Showing posts with label Anna Clyne. Show all posts
Showing posts with label Anna Clyne. Show all posts

Monday, 17 April 2023

London Sinfonietta/Sound Intermedia - Reich/Richter (Royal Festival Hall, London, 6 April 2023)

Concert from earlier in the month, broadcast last week.  The mouthwatering programme is themed around New York composers, or those with connections to the area, its second half given over to 40 minutes of Steve Reich.

First, we get the transformed Insect sounds of Mira Calix's Nunu; the world premiere of Anna Clyne's Fractured Time, and the joyous cacophony of Julia Wolfe's Tell Me Everything, inspired by a tape of Mexican brass music.  Bookending these in the concert's first half are two arrangements of an uncharacteristically brief Julius Eastman piece, Joy Boy from 1974.  Opening the programme in a wind-centred iteration, then leading into the interval in a strings-based version, it's a great pocket-sized example of the subtle constant transformation in Eastman's music.  

Reich/Richter, composed in 2019 and given album release last year, was composed by Steve Reich to accompany an abstract film by Gerhard Richter.  The patterned, textured film was shown to the audience for this performance, but with this obviously unavailable to broadcast listeners the music has to stand by itself.  And it most certainly does, in instantly recognisable Reich form across its four sections, but still managing to sound fresh in this late period of the New York legend's career.

pw: sgtg

Monday, 7 November 2022

Philharmonia Orchestra (featuring Víkingur Ólafsson) Plays Mahler, Adams & Clyne (22nd Sept 2022)
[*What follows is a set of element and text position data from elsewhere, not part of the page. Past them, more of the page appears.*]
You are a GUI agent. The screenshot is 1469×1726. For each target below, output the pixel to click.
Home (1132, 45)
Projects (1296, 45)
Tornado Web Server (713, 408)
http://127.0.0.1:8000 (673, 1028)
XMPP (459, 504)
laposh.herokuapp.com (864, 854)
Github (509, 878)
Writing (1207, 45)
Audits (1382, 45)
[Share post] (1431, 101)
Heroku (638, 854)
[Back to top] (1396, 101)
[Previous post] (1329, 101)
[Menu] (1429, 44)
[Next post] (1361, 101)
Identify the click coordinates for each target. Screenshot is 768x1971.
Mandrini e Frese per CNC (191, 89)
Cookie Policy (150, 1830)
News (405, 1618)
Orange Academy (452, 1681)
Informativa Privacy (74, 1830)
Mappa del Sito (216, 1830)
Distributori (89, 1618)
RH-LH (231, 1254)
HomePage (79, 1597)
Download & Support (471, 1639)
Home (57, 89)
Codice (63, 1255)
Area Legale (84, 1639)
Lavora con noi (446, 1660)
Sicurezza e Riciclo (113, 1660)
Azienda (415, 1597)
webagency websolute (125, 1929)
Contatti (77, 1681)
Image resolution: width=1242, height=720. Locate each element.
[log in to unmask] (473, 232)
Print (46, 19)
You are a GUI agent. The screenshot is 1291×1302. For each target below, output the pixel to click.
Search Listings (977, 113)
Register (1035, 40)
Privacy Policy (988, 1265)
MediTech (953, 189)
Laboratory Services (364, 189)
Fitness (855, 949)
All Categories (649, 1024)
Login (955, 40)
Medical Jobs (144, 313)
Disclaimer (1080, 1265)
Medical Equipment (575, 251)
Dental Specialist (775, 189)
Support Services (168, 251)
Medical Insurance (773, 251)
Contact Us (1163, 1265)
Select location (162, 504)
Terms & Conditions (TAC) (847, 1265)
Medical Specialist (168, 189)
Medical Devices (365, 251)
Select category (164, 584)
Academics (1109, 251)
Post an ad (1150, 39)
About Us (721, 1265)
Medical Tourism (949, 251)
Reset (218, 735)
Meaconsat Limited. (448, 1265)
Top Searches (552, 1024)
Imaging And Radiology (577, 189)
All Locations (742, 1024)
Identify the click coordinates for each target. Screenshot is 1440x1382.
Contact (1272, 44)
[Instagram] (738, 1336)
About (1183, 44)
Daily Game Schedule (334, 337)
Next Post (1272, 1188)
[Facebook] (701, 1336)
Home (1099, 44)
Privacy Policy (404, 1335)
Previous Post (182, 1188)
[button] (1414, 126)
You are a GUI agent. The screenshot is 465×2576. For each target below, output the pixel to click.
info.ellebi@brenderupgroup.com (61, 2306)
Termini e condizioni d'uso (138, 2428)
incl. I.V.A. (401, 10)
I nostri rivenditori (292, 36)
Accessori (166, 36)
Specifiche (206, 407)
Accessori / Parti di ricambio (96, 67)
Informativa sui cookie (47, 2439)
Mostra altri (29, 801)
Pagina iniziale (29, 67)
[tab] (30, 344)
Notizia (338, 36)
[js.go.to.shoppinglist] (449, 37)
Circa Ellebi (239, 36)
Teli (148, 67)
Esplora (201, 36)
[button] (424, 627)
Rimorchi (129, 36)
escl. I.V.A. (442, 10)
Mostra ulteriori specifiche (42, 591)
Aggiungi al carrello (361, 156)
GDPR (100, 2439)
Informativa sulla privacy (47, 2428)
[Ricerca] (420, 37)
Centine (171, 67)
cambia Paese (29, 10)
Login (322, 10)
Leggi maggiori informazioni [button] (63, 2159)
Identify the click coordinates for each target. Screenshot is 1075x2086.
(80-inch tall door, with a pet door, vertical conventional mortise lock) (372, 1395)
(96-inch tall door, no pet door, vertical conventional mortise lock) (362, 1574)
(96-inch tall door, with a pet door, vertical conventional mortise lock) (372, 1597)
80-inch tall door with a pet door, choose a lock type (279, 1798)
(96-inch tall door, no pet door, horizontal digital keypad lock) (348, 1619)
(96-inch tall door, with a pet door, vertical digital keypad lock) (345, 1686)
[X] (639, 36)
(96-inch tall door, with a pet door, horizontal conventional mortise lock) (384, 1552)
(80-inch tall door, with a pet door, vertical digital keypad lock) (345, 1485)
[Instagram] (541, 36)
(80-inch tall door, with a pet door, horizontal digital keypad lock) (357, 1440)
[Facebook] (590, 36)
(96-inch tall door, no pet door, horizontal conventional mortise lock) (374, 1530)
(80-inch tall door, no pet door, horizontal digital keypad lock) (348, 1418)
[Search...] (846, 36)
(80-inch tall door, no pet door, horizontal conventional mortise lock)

Heady stuff from the Philharmonia, as they kick off their new season with a Mahler symphony.  Some lightness first though in a piece composed by London-born, New York based Anna Clyne for the 2013 Proms, twisting and twirling through evocations of masquerade balls gone by for a nicely frothy five minutes.
 
The Philharmonia Orchestra are then joined by pianist Víkingur Ólafsson to play Must The Devil Have All The Tunes?, John Adams' funk-infused piano concerto from 2018.  To sign off before the interval, Ólafsson encores with a gorgeous Rameau piece.  The second half of the concert is then given over to Mahler's hour-plus 5th Symphony in all its sombre-to-life-affirming glory, to complete a slightly odd on paper but very enjoyable programme, brilliantly played.